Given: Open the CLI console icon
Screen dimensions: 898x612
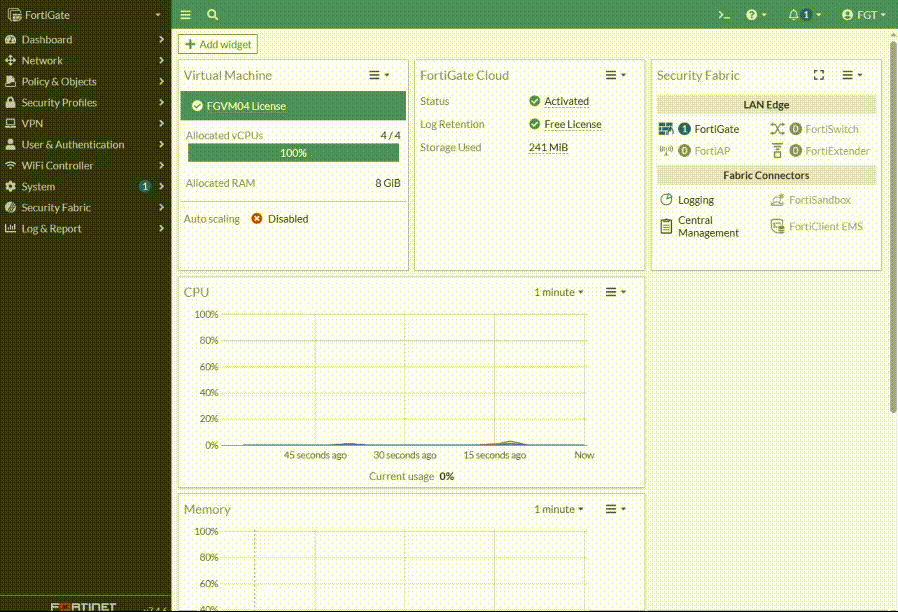Looking at the screenshot, I should pyautogui.click(x=725, y=15).
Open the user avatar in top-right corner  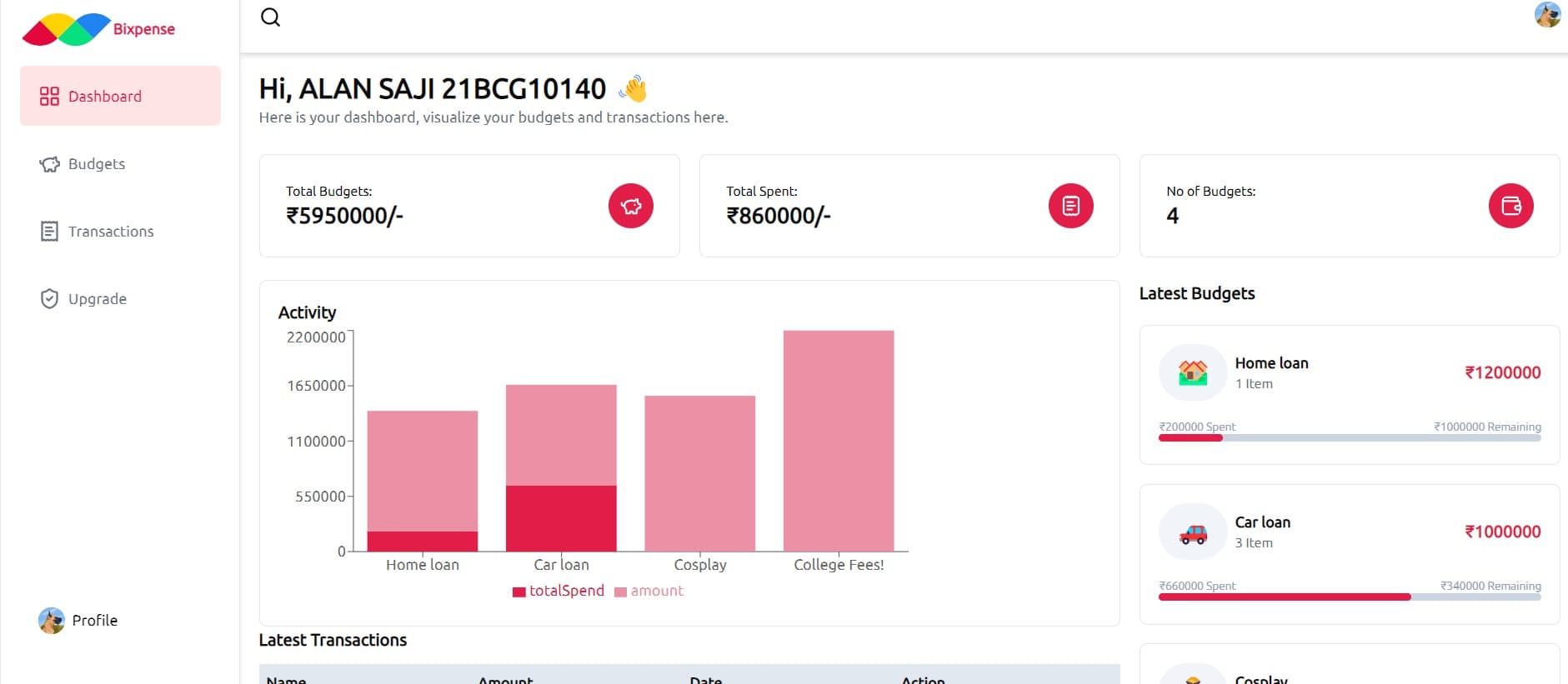pos(1547,15)
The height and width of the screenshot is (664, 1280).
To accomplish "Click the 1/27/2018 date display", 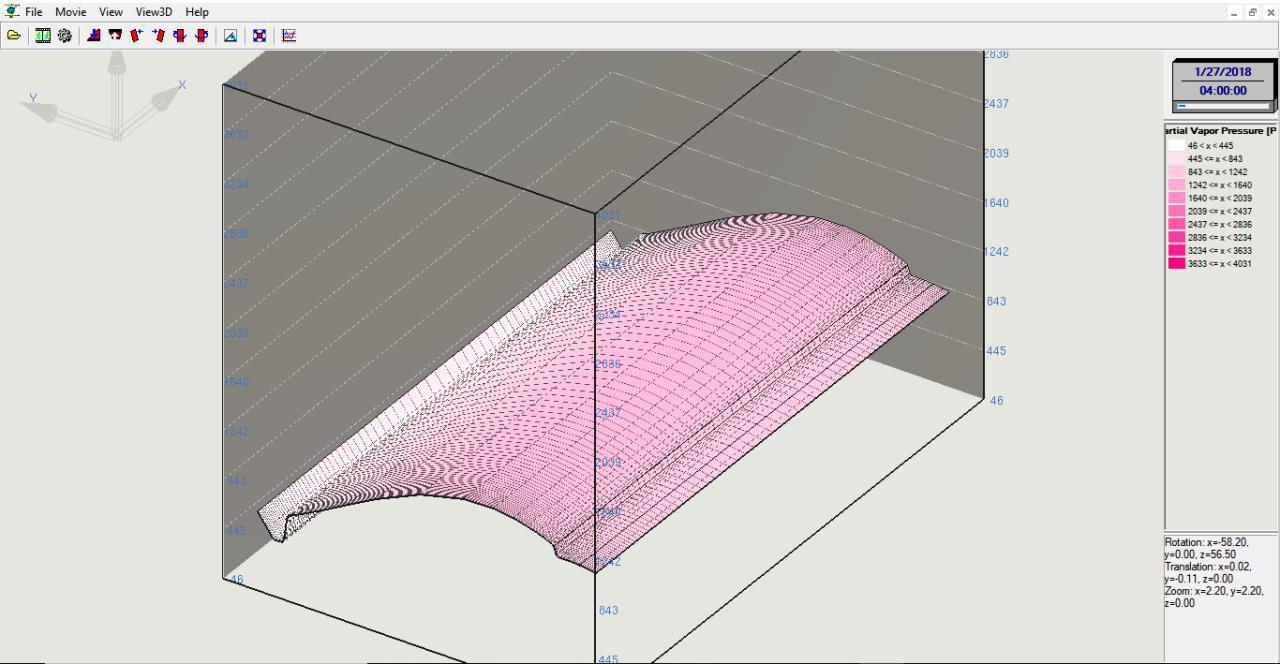I will [x=1223, y=72].
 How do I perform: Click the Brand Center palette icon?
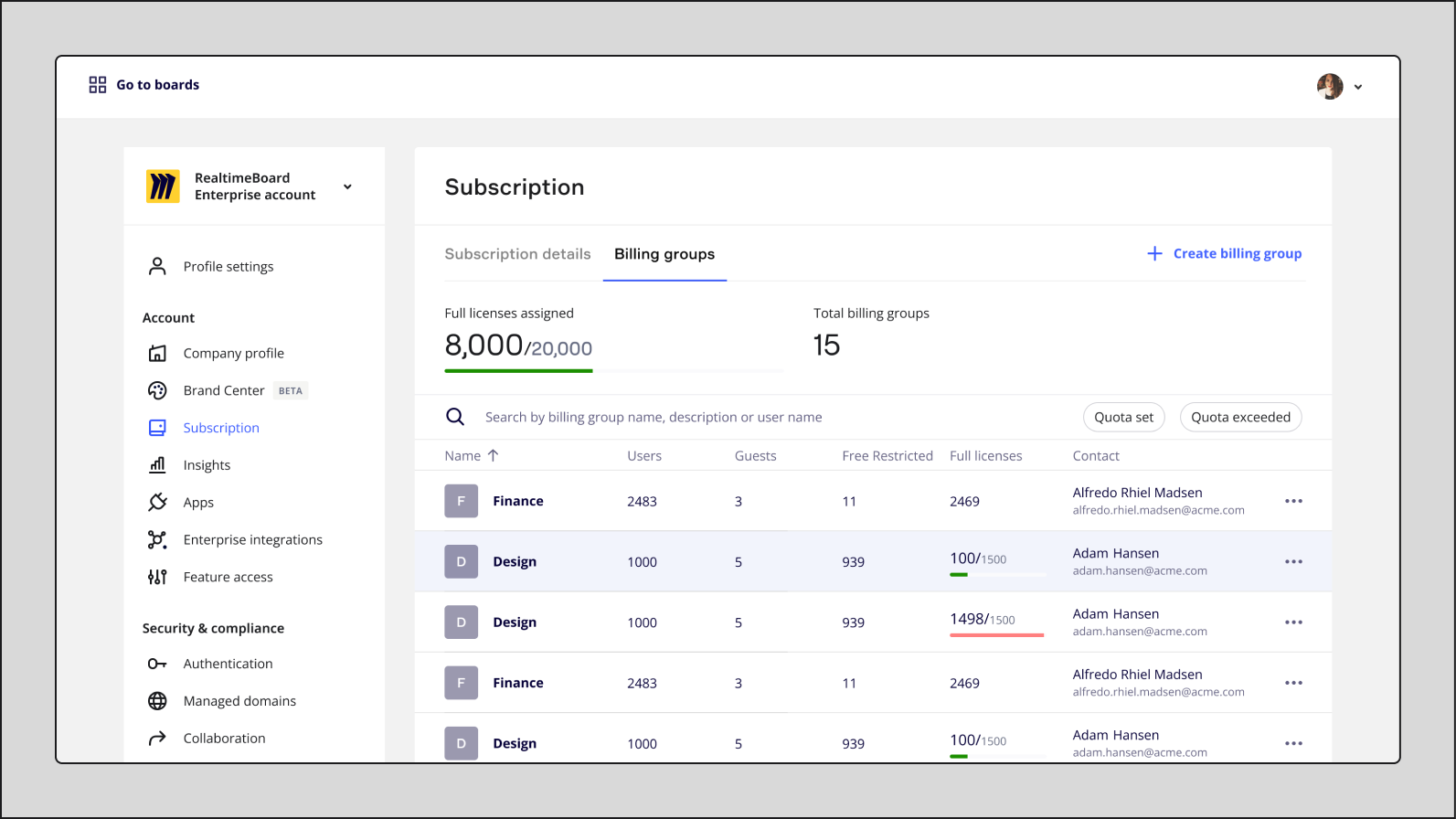pos(157,390)
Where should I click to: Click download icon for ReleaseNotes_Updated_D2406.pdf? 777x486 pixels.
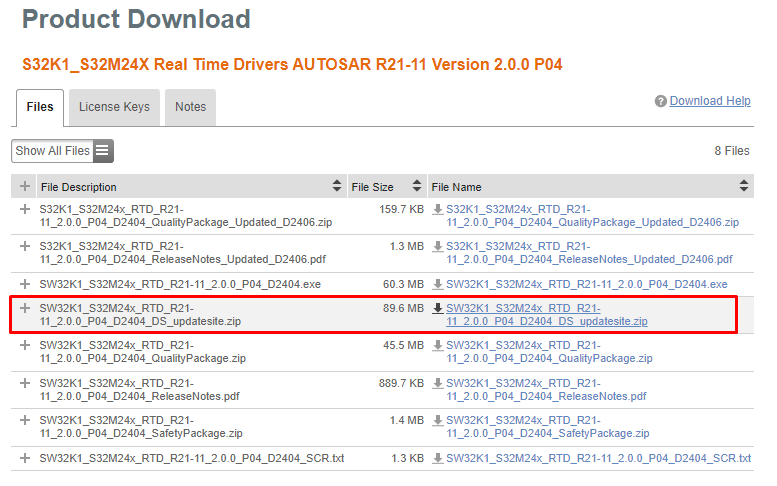(438, 246)
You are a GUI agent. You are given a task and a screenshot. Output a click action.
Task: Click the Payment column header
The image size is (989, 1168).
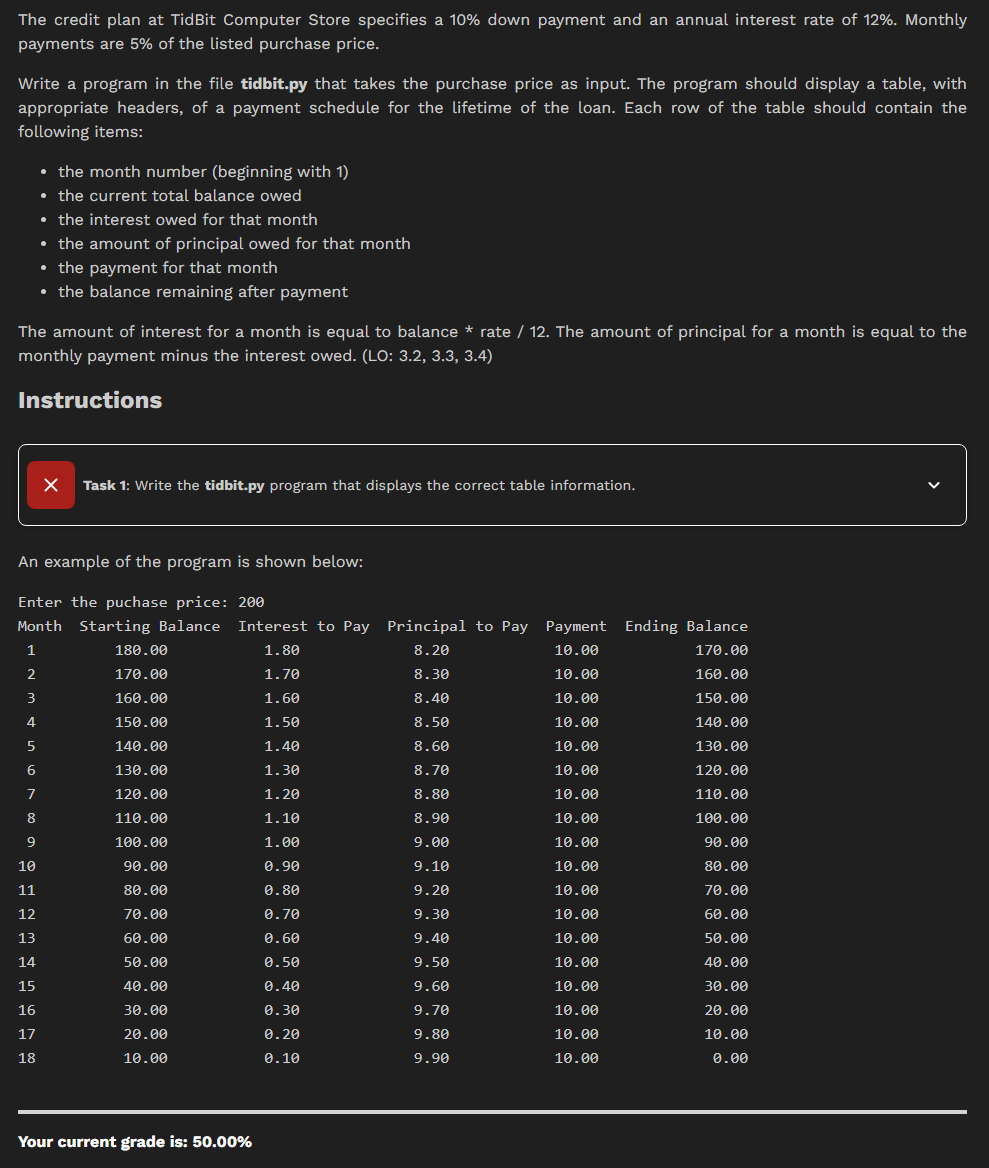pyautogui.click(x=576, y=625)
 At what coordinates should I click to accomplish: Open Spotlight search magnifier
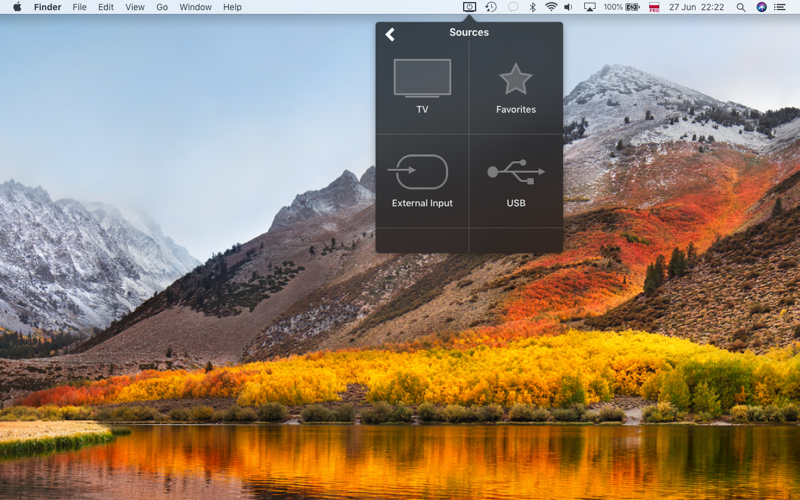[x=741, y=7]
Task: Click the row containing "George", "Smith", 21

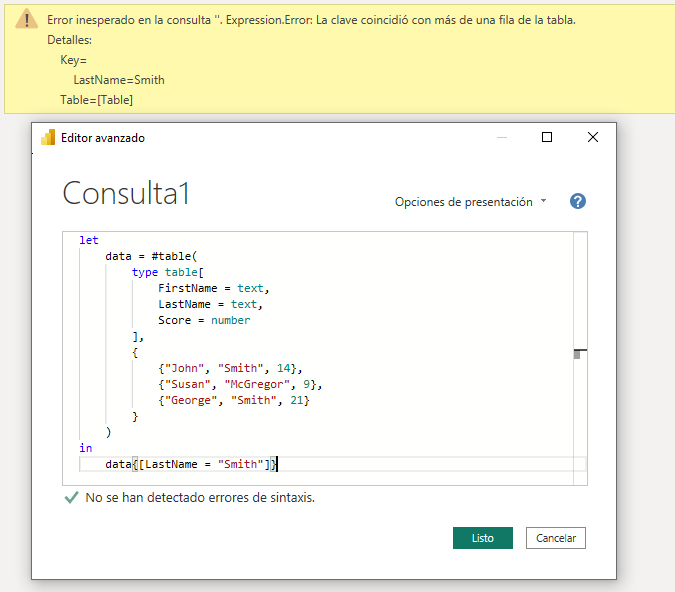Action: click(234, 400)
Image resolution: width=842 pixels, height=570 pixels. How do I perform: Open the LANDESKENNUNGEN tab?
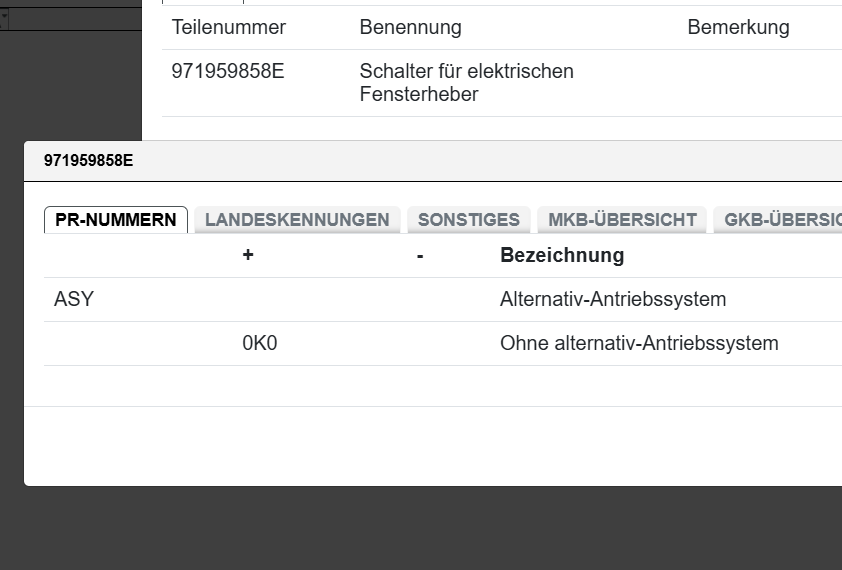[x=297, y=220]
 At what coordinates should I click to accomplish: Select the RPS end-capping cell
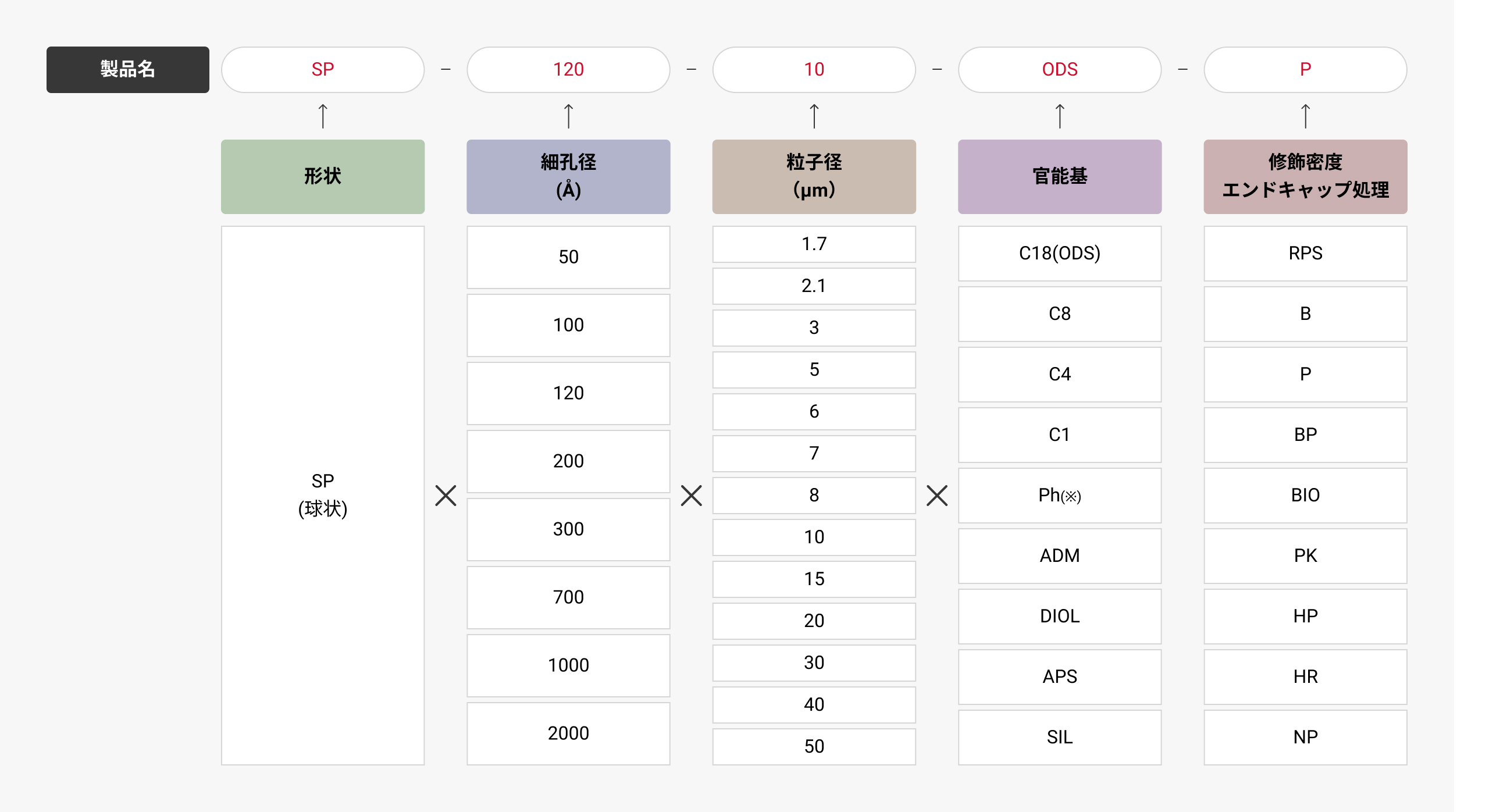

^^^^^^^^^^^^^^^^

The lines wanted run from the one with "Task: Click the Payment column header" through the final line of the data; repeat them word for word and skip every picture.

Task: Click the Payment column header
The image size is (989, 1168).
pyautogui.click(x=576, y=625)
 At what coordinates should I click to accomplish: Open Spotlight search magnifier
[x=741, y=7]
Task: Click the row containing "George", "Smith", 21

Action: click(234, 400)
Image resolution: width=842 pixels, height=570 pixels. How do I perform: Open the LANDESKENNUNGEN tab?
[x=297, y=220]
 At what coordinates should I click to accomplish: Select the RPS end-capping cell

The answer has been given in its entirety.